■ Texte fourni:
/---
Correspondance inédite de La Fayette : lettres de prison, lettres d'exil (1793-1801)

30 CGORRESPONDANCE DE LA FAYETTE

de la lecon de modération reçue après l'incident de la flotte d'Estaing. Rochambeau dut lui en donner une autre dans un cas où il avait prétendu s'interposer entre Washington et le général français : « Si je vous ai offensé, lui écrit-il le 18 août 1780 ([, 364), je vous demande pardon pour deux raisons : la première, que je vous aime; la seconde, que mon intention est de faire tout ce qui pourra vous plaire.» Reconnaître ainsi ses torts est l’un des grands charmes d’une nature qui exerça tant de séduction. Mais elle ne peut s'arracher à elle-même ; ainsi, après quelque temps d’immobilité forcée, par suite d’une blessure, il songe à quitter l'Amérique, où ses affaires n’avancent pas, et il propose à Vergennes d'aller combattre les Anglais aux Indes orientales et en Chine (I, 109).
\---
■ Les consignes:
(A) Transcrivez le passage du texte sur La Fayette qui va de « 30 CGORRESPONDANCE DE » jusqu'à « Chine (I, 109). ».
(B) Traduisez en anglais cette phrase du texte sur La Fayette : « Reconnaître ainsi ses torts est l'un des grands charmes d'une nature qui exerça tant de séduction. »

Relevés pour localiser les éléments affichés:
/---
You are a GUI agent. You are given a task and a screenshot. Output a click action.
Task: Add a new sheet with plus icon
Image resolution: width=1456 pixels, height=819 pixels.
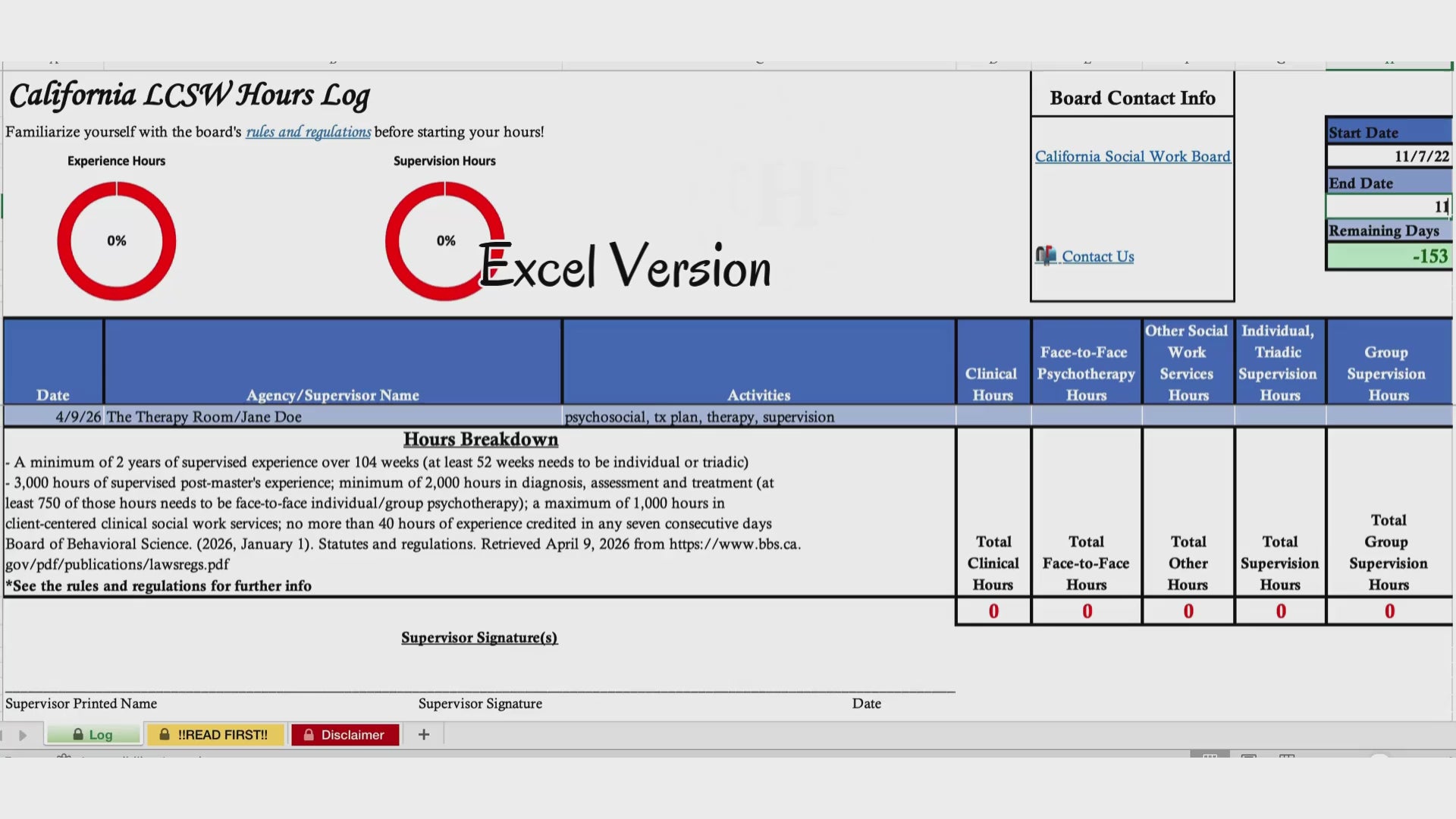click(x=424, y=734)
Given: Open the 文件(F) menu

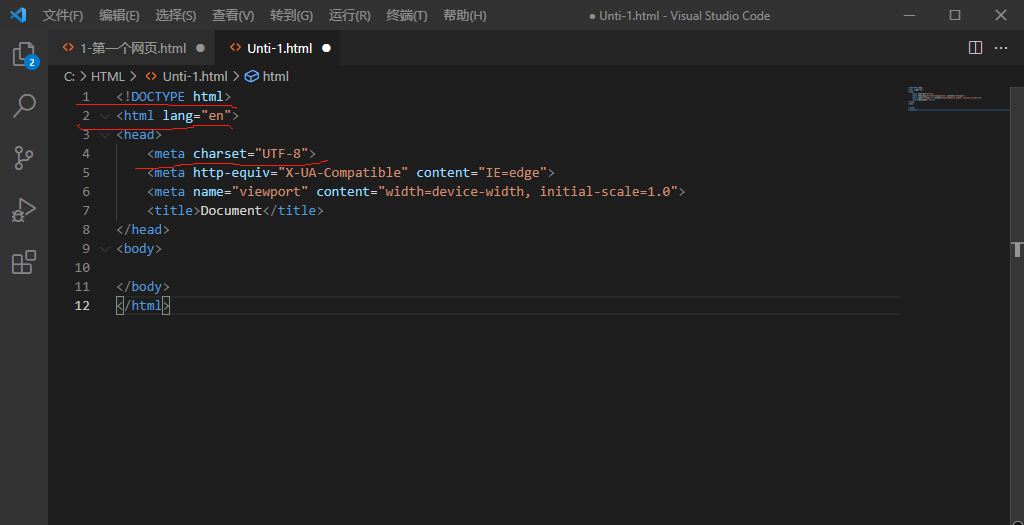Looking at the screenshot, I should pyautogui.click(x=63, y=16).
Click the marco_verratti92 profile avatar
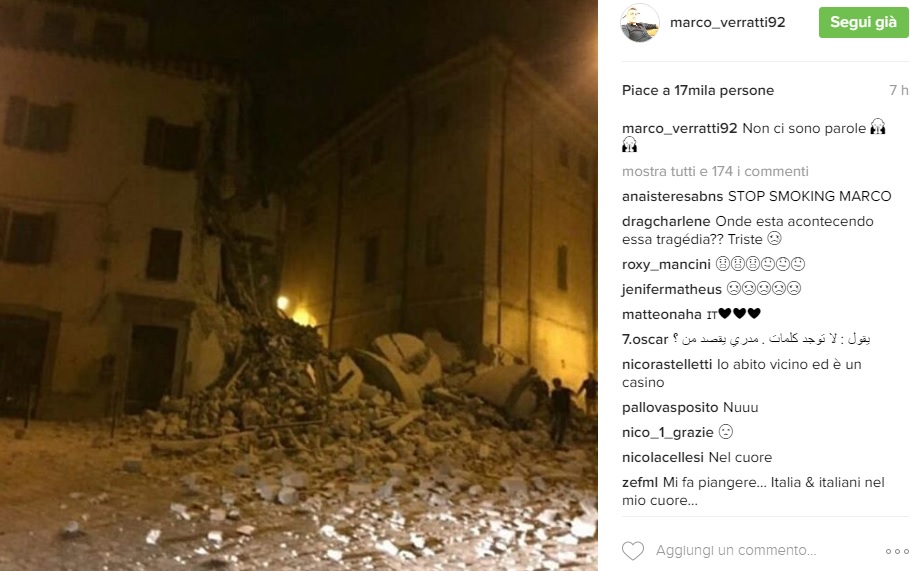The height and width of the screenshot is (571, 910). click(640, 23)
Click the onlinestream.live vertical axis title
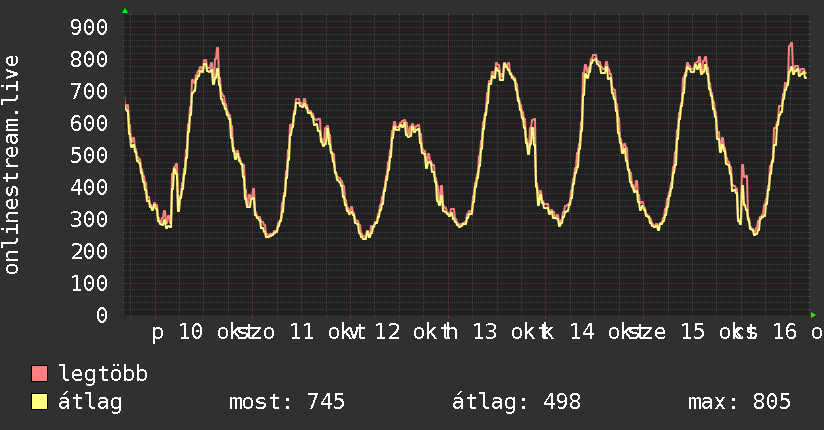The width and height of the screenshot is (824, 430). click(x=12, y=165)
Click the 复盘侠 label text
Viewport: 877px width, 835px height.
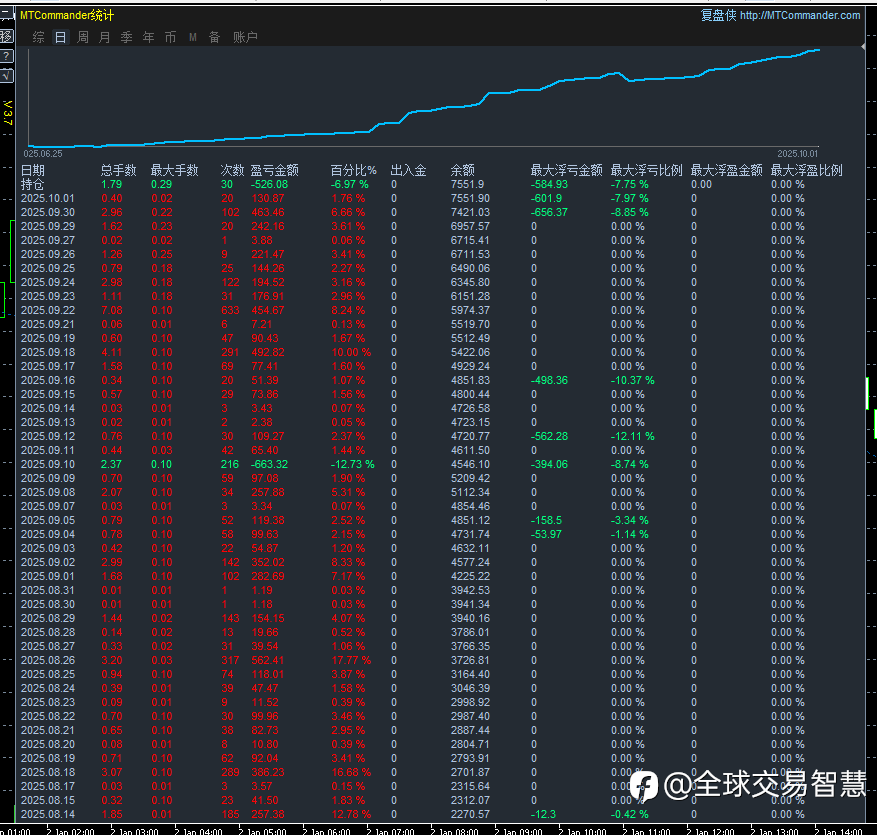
\---
■ Solutions détaillées:
(A)
30 CGORRESPONDANCE DE LA FAYETTE

de la lecon de modération reçue après l'incident de la flotte d'Estaing. Rochambeau dut lui en donner une autre dans un cas où il avait prétendu s'interposer entre Washington et le général français : « Si je vous ai offensé, lui écrit-il le 18 août 1780 ([, 364), je vous demande pardon pour deux raisons : la première, que je vous aime; la seconde, que mon intention est de faire tout ce qui pourra vous plaire.» Reconnaître ainsi ses torts est l’un des grands charmes d’une nature qui exerça tant de séduction. Mais elle ne peut s'arracher à elle-même ; ainsi, après quelque temps d’immobilité forcée, par suite d’une blessure, il songe à quitter l'Amérique, où ses affaires n’avancent pas, et il propose à Vergennes d'aller combattre les Anglais aux Indes orientales et en Chine (I, 109).

(B) Acknowledging one's wrongs in this way is one of the great charms of a nature that exerted so much allure.